- _WHAT THIS TASK INVOLVES_
Retype the entries below without any change.

- _DATASET RECORDS_
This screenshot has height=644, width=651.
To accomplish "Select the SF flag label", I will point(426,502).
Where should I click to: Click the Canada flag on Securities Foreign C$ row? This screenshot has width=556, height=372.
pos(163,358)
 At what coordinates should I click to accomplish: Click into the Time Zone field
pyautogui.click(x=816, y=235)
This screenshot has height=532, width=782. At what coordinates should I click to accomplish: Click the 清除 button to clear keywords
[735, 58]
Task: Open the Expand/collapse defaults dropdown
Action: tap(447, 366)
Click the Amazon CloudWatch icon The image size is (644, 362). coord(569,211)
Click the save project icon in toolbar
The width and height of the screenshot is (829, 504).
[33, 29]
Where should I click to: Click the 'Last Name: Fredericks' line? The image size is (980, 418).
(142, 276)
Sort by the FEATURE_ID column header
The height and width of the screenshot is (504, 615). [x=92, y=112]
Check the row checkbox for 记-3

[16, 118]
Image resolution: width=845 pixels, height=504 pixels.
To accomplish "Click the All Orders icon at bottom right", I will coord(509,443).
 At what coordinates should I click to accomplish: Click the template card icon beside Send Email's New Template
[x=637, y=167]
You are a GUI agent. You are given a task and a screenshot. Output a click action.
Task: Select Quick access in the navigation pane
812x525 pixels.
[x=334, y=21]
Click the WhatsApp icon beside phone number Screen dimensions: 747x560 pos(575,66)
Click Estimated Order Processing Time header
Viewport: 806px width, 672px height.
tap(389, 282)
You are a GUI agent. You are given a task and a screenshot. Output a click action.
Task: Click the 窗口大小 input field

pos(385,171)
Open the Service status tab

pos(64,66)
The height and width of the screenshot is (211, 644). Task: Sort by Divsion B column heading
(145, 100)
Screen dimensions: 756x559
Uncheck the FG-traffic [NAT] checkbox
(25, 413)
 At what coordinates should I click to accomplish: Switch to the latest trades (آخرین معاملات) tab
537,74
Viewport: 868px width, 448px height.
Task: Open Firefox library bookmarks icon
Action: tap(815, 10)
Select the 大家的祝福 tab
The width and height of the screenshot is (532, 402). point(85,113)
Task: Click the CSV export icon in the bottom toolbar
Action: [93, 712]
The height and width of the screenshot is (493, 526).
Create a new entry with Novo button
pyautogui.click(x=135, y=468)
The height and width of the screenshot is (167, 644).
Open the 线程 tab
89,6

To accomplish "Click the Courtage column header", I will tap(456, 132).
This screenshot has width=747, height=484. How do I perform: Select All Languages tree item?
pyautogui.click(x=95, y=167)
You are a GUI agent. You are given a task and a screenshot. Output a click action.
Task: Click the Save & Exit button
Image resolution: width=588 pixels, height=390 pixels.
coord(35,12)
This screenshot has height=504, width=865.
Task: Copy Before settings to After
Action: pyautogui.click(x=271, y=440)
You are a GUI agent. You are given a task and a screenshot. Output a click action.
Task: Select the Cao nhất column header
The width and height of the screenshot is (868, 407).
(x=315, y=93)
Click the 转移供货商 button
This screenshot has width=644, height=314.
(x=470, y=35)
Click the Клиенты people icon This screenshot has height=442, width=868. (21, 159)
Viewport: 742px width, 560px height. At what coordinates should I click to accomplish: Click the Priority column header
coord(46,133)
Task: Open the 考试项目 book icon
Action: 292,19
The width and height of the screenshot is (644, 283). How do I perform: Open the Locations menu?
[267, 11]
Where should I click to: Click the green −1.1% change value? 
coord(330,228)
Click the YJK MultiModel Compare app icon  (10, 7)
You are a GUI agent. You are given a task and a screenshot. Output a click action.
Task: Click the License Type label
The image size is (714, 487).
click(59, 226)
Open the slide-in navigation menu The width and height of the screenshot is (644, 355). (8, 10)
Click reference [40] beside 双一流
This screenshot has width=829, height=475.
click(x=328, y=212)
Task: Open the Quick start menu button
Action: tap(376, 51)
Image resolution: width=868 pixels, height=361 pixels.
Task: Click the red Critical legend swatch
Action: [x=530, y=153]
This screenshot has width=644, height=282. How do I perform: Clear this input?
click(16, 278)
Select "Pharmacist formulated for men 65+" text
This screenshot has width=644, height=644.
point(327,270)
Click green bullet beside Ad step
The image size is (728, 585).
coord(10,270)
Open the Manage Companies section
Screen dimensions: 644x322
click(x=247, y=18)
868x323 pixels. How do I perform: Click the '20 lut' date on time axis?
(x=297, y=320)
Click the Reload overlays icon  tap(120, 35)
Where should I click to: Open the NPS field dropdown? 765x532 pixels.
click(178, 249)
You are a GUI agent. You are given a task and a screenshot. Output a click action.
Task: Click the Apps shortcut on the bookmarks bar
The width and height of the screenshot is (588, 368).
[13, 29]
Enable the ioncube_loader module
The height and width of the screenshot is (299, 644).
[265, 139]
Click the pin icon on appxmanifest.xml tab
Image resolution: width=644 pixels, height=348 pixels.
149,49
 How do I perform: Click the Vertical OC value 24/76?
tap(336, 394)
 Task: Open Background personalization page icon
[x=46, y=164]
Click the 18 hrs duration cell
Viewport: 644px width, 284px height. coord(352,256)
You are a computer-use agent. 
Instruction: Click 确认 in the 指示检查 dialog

- _EXERCISE RESPONSE_
This screenshot has height=644, width=651.
To accomplish "Select the SF flag label", I will point(426,502).
Where should I click to: Click the Canada flag on Securities Foreign C$ row? This screenshot has width=556, height=372.
pos(163,358)
 At what coordinates should I click to accomplish: Click into the Time Zone field
pyautogui.click(x=816, y=235)
This screenshot has height=532, width=782. At what coordinates should I click to accomplish: Click the 清除 button to clear keywords
[735, 58]
Task: Open the Expand/collapse defaults dropdown
Action: tap(447, 366)
Click the Amazon CloudWatch icon The image size is (644, 362). coord(569,211)
Click the save project icon in toolbar
The width and height of the screenshot is (829, 504).
[33, 29]
Where should I click to: Click the 'Last Name: Fredericks' line? The image size is (980, 418).
(142, 276)
Sort by the FEATURE_ID column header
The height and width of the screenshot is (504, 615). [x=92, y=112]
Check the row checkbox for 记-3

[16, 118]
Image resolution: width=845 pixels, height=504 pixels.
To accomplish "Click the All Orders icon at bottom right", I will coord(509,443).
 At what coordinates should I click to accomplish: Click the template card icon beside Send Email's New Template
[x=637, y=167]
You are a GUI agent. You are given a task and a screenshot. Output a click action.
Task: Select Quick access in the navigation pane
812x525 pixels.
[x=334, y=21]
Click the WhatsApp icon beside phone number Screen dimensions: 747x560 pos(575,66)
Click Estimated Order Processing Time header
Viewport: 806px width, 672px height.
tap(389, 282)
You are a GUI agent. You are given a task and a screenshot. Output a click action.
Task: Click the 窗口大小 input field

pos(385,171)
Open the Service status tab

pos(64,66)
The height and width of the screenshot is (211, 644). Task: Sort by Divsion B column heading
(145, 100)
Screen dimensions: 756x559
Uncheck the FG-traffic [NAT] checkbox
(25, 413)
 At what coordinates should I click to accomplish: Switch to the latest trades (آخرین معاملات) tab
537,74
Viewport: 868px width, 448px height.
Task: Open Firefox library bookmarks icon
Action: tap(815, 10)
Select the 大家的祝福 tab
The width and height of the screenshot is (532, 402). point(85,113)
Task: Click the CSV export icon in the bottom toolbar
Action: [93, 712]
The height and width of the screenshot is (493, 526).
Create a new entry with Novo button
pyautogui.click(x=135, y=468)
The height and width of the screenshot is (167, 644).
Open the 线程 tab
89,6

To accomplish "Click the Courtage column header", I will tap(456, 132).
This screenshot has width=747, height=484. How do I perform: Select All Languages tree item?
pyautogui.click(x=95, y=167)
You are a GUI agent. You are given a task and a screenshot. Output a click action.
Task: Click the Save & Exit button
Image resolution: width=588 pixels, height=390 pixels.
coord(35,12)
This screenshot has height=504, width=865.
Task: Copy Before settings to After
Action: pyautogui.click(x=271, y=440)
You are a GUI agent. You are given a task and a screenshot. Output a click action.
Task: Select the Cao nhất column header
The width and height of the screenshot is (868, 407).
(x=315, y=93)
Click the 转移供货商 button
This screenshot has width=644, height=314.
(x=470, y=35)
Click the Клиенты people icon This screenshot has height=442, width=868. (21, 159)
Viewport: 742px width, 560px height. At what coordinates should I click to accomplish: Click the Priority column header
coord(46,133)
Task: Open the 考试项目 book icon
Action: 292,19
The width and height of the screenshot is (644, 283). How do I perform: Open the Locations menu?
[267, 11]
Where should I click to: Click the green −1.1% change value? 
coord(330,228)
Click the YJK MultiModel Compare app icon  (10, 7)
You are a GUI agent. You are given a task and a screenshot. Output a click action.
Task: Click the License Type label
The image size is (714, 487).
click(59, 226)
Open the slide-in navigation menu The width and height of the screenshot is (644, 355). (8, 10)
Click reference [40] beside 双一流
This screenshot has width=829, height=475.
click(x=328, y=212)
Task: Open the Quick start menu button
Action: tap(376, 51)
Image resolution: width=868 pixels, height=361 pixels.
Task: Click the red Critical legend swatch
Action: [x=530, y=153]
This screenshot has width=644, height=282. How do I perform: Clear this input?
click(16, 278)
Select "Pharmacist formulated for men 65+" text
This screenshot has width=644, height=644.
point(327,270)
Click green bullet beside Ad step
The image size is (728, 585).
coord(10,270)
Open the Manage Companies section
Screen dimensions: 644x322
click(x=247, y=18)
868x323 pixels. How do I perform: Click the '20 lut' date on time axis?
(x=297, y=320)
Click the Reload overlays icon  tap(120, 35)
Where should I click to: Open the NPS field dropdown? 765x532 pixels.
click(178, 249)
You are a GUI agent. You are given a task and a screenshot. Output a click action.
Task: Click the Apps shortcut on the bookmarks bar
The width and height of the screenshot is (588, 368).
[13, 29]
Enable the ioncube_loader module
The height and width of the screenshot is (299, 644).
[265, 139]
Click the pin icon on appxmanifest.xml tab
Image resolution: width=644 pixels, height=348 pixels.
149,49
 How do I perform: Click the Vertical OC value 24/76?
tap(336, 394)
 Task: Open Background personalization page icon
[x=46, y=164]
Click the 18 hrs duration cell
Viewport: 644px width, 284px height. coord(352,256)
You are a computer-use agent. 
Instruction: Click 确认 in the 指示检查 dialog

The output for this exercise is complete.